Так как сцены воскрешения людских толп, а также ужасы жути в преисподней каждый художник разрабатывал наособицу, жесткие правила, сопутствующие другим каноническим сюжетам, тут плывут. Есть лишь общие закономерности расположения частей мистической вселенной (рай всегда справа, ад слева, в центре – сами понимаете Кто и Что с открытой грудной клеткой), остальное – дело мастера, который не боится. Или, напротив, боится, но пишет…

Хоррор у ди Бартоло, насколько я смог разглядеть, предельно атомизирован – каждая фигура в аду инкапсулировалась до полного неслияния ни с соседними фигурами, ни с непролазной мглой, точно все черти да грешники понадевали скафандры и вышли в открытый микрокосм.

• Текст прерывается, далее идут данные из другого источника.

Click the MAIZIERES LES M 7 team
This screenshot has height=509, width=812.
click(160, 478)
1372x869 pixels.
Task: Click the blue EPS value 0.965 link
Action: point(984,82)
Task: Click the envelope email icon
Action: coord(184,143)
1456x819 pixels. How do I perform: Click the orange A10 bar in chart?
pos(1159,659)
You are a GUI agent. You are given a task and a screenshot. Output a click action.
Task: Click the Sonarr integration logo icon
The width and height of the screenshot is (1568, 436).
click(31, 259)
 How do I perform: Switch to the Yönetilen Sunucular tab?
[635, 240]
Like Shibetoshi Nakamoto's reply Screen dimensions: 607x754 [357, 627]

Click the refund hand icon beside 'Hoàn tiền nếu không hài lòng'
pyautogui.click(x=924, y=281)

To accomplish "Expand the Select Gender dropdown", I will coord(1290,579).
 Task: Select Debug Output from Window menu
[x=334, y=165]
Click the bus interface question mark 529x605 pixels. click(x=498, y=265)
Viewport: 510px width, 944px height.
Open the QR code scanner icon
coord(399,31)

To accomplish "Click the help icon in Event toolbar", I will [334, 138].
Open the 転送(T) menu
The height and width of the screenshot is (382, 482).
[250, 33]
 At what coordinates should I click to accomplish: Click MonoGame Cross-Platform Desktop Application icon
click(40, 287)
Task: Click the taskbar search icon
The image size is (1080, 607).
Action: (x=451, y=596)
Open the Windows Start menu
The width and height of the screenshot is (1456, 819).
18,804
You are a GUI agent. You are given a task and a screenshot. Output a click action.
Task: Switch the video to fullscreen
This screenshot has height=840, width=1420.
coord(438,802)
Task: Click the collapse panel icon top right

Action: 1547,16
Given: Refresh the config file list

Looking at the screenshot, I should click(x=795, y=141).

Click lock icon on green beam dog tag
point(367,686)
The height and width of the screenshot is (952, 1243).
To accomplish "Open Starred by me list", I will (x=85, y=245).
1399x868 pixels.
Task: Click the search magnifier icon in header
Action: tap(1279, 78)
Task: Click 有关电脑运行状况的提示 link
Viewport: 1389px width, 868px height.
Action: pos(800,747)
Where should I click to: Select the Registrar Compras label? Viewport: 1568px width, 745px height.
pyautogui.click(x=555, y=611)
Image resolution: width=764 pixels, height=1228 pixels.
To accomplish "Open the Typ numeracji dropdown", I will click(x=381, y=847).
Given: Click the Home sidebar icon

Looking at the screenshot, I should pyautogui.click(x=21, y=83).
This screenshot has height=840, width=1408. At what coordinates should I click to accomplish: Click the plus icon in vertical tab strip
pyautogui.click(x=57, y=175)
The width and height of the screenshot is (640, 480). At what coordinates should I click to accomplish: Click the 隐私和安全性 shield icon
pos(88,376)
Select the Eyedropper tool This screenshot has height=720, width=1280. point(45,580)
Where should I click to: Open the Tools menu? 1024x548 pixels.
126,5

Под этим пиршеством рукотворных страхов висит большое изображение святого Себастьяна руки Беноццо Гоццоли и, прямо скажем, это не самая лучшая его фреска: все в том же Сант-Агостино на севере городка есть еще одна, все с тем же святым Себастьяном, и там – любо-дорого смотреть. Но расположена она на боковой стене и совершенно затмевается роскошным циклом из жизни Блаженного Августина в апсиде, после которого, если честно, ничего уже не помнишь и толком не видишь какое-то время.

Загрузка...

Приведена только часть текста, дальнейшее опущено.